Disney Plans to Slash Jobs

Zacks

The Walt Disney Company (DIS) is planning to conduct several hundred layoffs in its interactive segment, which has nearly 3,000 employees, Wall Street Journal reported.

The layoffs are scheduled to take place after the company releases its first-quarter fiscal 2014 results on Feb 5, 2014. One of the units which is likely to witness cutbacks includes Playdom, a social gaming division, acquired by the company in 2010.

As per sources, the company intends to make certain alterations in its Interactive division, which comprises its main website, Disney.com and gaming products. In fact, the unit also includes Disney’s new video game, Infinity, which was launched last year in August. Infinity’s robust initial revenues also contributed largely to the division’s profits.

In the previous quarter, Interactive revenues rose over twofold to $396 million, while operating profit was $16 million against a loss of $76 million in the prior-year quarter.

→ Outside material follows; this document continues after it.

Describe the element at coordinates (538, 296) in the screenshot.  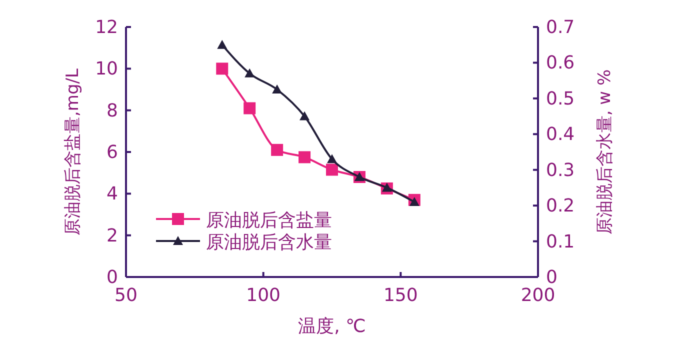
I see `x-tick-label: 200` at that location.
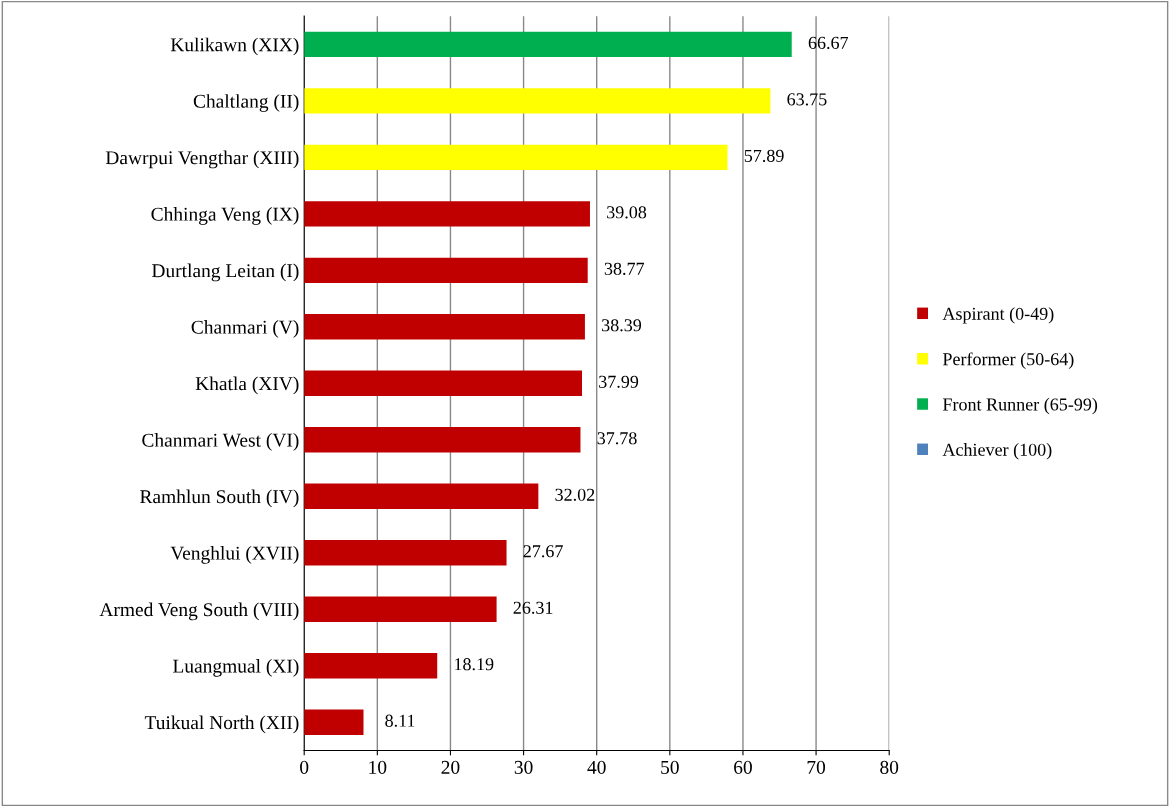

The increment reflected higher console game sales (especially propelled by launch of Disney Infinity) and growing Japan mobile business.

Apart from Disney, many other retailers like Target Corp. (TGT), J. C. Penney Company, Inc. (JCP) and Best Buy Co., Inc. (BBY) have announced layoffs recently as a cost-cutting measure.

Major electronics retailer, Best Buy is likely to slash 950 jobs in its Canadian operations (Best Buy and Future Shop outlets).

Department store retailer J. C. Penney recently announced the closure of underperforming stores as part of its turnaround strategy. The company will close 33 outlets that will result in the layoff of 2,000 employees. At the same time, the company plans to open a new outlet in Brooklyn, N.Y.

Also, last month, specialty retailer Target planned to layoff 475 employees worldwide and announced that it will no longer fill up about 700 vacant positions.